November 23, 2004 by

Red Rountree


Categories: Criminals

J.L. Hunter ”Red” Rountree was in his 80s when he became a bank robber. At the time, he said, robbery sounded like a good way to make money — and get some revenge against the banking industry.
The Texas native was once a successful businessman. He made millions running the Rountree Machinery Co., but became financially strapped after a Corpus Christi bank called in a business loan and forced him into bankruptcy. Rountree’s first wife died in 1986; a year later he married a 31-year-old drug addict. After spending $500,000 putting her through rehab, they divorced in 1995.
Living off Social Security didn’t suit Rountree so he began robbing banks. He was 86 when he robbed the SouthTrust Bank in Biloxi, Miss., in 1998. Ten minutes after making his getaway, however, the police caught him. Rountree was sentenced to three years probation and a $260 fine, and ordered to leave Mississippi.
In 1999, Rountree was robbing a NationsBank in Pensacola, Fla., when two customers thwarted his efforts. He was convicted again and sentenced to three years in prison. Rountree was released in 2002, but a life of crime still appealed to him.
“You want to know why I rob banks? It’s fun. I feel good, awful good. I feel good for sometimes days, for sometimes hours,” Rountree once said in an interview with The Associated Press.
In 2003, Roundtree hit the First American Bank in Abilene, Texas. Although the robbery was successful — he got away with nearly $2,000 — Rountree was captured that same day and later sentenced to 12 years in prison. Considered the nation’s oldest known bank robber, Roundtree was transferred last January to the U.S. Medical Center for Federal Prisoners in Springfield, Mo. He died on Oct. 12 at the age of 92. No family members came forward to claim Rountree’s body so he was buried in a cemetery near the prison.

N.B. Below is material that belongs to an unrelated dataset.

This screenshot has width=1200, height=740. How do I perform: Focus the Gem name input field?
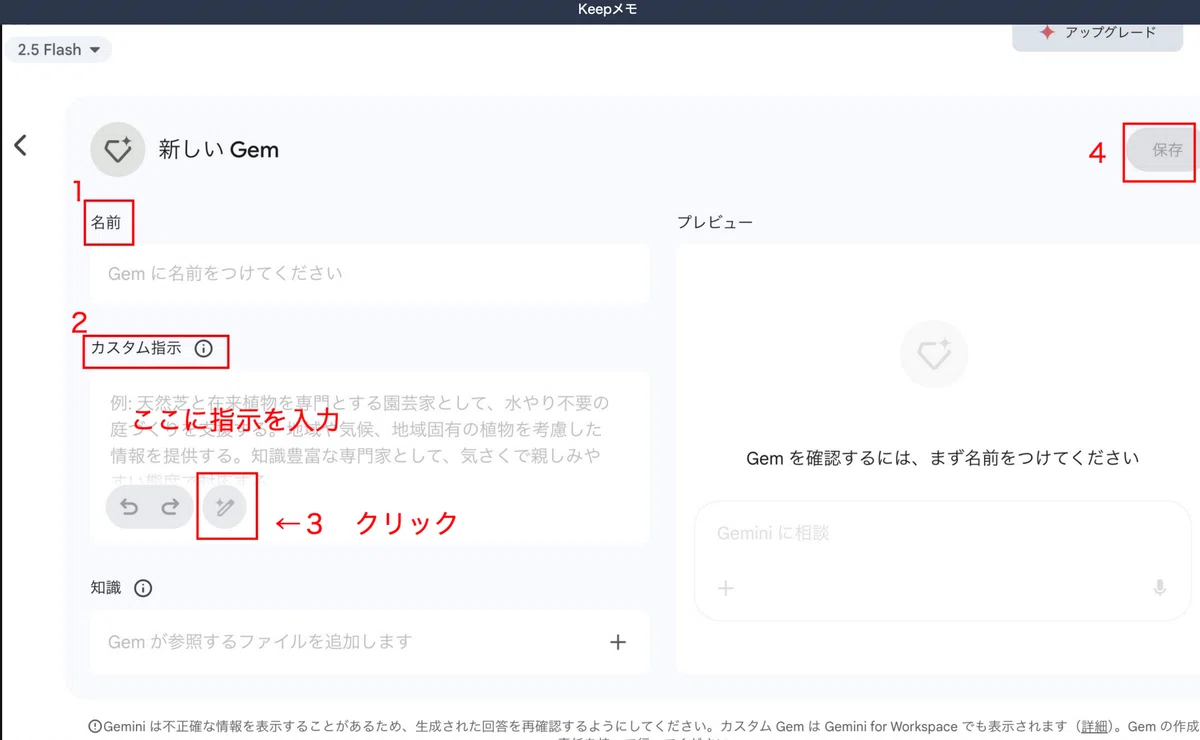369,273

3 Responses to Red Rountree


    My name is Robert B Rountree and i dont know if i would be related butt i would sure love to find out. If any body know please e-mail me and let me know.

  2. Cory Rountree

    Red was my grandfathers uncle. The body was claimed. I made sure of it. Most of our immediate family is ashamed. I am not. He made questionable choices later in life, but still deserves diginity in death.

  3. T.Jensen Lacey

    This is for Cory Rountree and/or other family members. I am writing about your relative for my book, AMAZING TEXAS and would like to know where “Red” was finally buried.